Please print all the lines below exactly as they are written.

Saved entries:
※

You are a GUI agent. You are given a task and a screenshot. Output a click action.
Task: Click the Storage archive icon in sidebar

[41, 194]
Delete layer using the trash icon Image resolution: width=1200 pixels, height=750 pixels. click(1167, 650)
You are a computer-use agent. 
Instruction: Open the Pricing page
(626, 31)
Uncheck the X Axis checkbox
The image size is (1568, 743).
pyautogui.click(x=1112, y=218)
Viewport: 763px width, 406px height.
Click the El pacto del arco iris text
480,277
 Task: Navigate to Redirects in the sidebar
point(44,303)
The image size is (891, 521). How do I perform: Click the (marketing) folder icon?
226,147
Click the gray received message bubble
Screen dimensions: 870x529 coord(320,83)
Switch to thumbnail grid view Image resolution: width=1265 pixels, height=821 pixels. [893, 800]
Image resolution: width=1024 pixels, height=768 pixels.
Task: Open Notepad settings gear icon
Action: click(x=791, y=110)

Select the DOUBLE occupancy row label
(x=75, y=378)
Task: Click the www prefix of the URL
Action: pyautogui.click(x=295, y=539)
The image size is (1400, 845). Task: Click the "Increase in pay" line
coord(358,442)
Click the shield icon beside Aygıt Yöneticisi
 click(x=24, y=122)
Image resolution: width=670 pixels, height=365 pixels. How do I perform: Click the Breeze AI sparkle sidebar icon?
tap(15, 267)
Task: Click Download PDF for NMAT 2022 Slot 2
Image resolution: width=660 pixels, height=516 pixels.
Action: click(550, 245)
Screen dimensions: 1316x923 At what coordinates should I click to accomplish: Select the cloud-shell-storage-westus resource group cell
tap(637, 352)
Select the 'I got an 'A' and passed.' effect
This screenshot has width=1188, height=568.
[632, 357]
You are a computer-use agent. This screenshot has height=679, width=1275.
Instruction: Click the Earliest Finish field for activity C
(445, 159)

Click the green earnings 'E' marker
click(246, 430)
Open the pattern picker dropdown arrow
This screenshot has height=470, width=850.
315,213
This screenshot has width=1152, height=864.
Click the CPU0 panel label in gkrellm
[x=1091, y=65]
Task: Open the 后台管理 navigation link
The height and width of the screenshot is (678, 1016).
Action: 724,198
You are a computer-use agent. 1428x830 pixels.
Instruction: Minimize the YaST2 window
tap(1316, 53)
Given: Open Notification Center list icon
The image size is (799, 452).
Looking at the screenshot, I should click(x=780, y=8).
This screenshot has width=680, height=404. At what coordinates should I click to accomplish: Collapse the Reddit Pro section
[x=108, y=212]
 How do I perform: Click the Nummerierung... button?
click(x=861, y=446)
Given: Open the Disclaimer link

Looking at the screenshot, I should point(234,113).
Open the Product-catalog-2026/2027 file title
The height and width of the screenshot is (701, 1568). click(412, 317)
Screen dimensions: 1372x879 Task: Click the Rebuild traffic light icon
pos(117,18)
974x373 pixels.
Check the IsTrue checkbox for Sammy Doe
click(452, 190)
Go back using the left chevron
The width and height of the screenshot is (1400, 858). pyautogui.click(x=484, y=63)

※

■ RESPONSE BELOW ■
You are a GUI agent. You are given a task and a screenshot. Output a click action.
Task: Click the Storage archive icon in sidebar

[41, 194]
Delete layer using the trash icon Image resolution: width=1200 pixels, height=750 pixels. click(1167, 650)
You are a computer-use agent. 
Instruction: Open the Pricing page
(626, 31)
Uncheck the X Axis checkbox
The image size is (1568, 743).
pyautogui.click(x=1112, y=218)
Viewport: 763px width, 406px height.
Click the El pacto del arco iris text
480,277
 Task: Navigate to Redirects in the sidebar
point(44,303)
The image size is (891, 521). How do I perform: Click the (marketing) folder icon?
226,147
Click the gray received message bubble
Screen dimensions: 870x529 coord(320,83)
Switch to thumbnail grid view Image resolution: width=1265 pixels, height=821 pixels. [893, 800]
Image resolution: width=1024 pixels, height=768 pixels.
Task: Open Notepad settings gear icon
Action: click(x=791, y=110)

Select the DOUBLE occupancy row label
(x=75, y=378)
Task: Click the www prefix of the URL
Action: pyautogui.click(x=295, y=539)
The image size is (1400, 845). Task: Click the "Increase in pay" line
coord(358,442)
Click the shield icon beside Aygıt Yöneticisi
 click(x=24, y=122)
Image resolution: width=670 pixels, height=365 pixels. How do I perform: Click the Breeze AI sparkle sidebar icon?
tap(15, 267)
Task: Click Download PDF for NMAT 2022 Slot 2
Image resolution: width=660 pixels, height=516 pixels.
Action: click(550, 245)
Screen dimensions: 1316x923 At what coordinates should I click to accomplish: Select the cloud-shell-storage-westus resource group cell
tap(637, 352)
Select the 'I got an 'A' and passed.' effect
This screenshot has width=1188, height=568.
[632, 357]
You are a computer-use agent. This screenshot has height=679, width=1275.
Instruction: Click the Earliest Finish field for activity C
(445, 159)

Click the green earnings 'E' marker
click(246, 430)
Open the pattern picker dropdown arrow
This screenshot has height=470, width=850.
315,213
This screenshot has width=1152, height=864.
Click the CPU0 panel label in gkrellm
[x=1091, y=65]
Task: Open the 后台管理 navigation link
The height and width of the screenshot is (678, 1016).
Action: 724,198
You are a computer-use agent. 1428x830 pixels.
Instruction: Minimize the YaST2 window
tap(1316, 53)
Given: Open Notification Center list icon
The image size is (799, 452).
Looking at the screenshot, I should click(x=780, y=8).
This screenshot has width=680, height=404. At what coordinates should I click to accomplish: Collapse the Reddit Pro section
[x=108, y=212]
 How do I perform: Click the Nummerierung... button?
click(x=861, y=446)
Given: Open the Disclaimer link

Looking at the screenshot, I should point(234,113).
Open the Product-catalog-2026/2027 file title
The height and width of the screenshot is (701, 1568). click(412, 317)
Screen dimensions: 1372x879 Task: Click the Rebuild traffic light icon
pos(117,18)
974x373 pixels.
Check the IsTrue checkbox for Sammy Doe
click(452, 190)
Go back using the left chevron
The width and height of the screenshot is (1400, 858). pyautogui.click(x=484, y=63)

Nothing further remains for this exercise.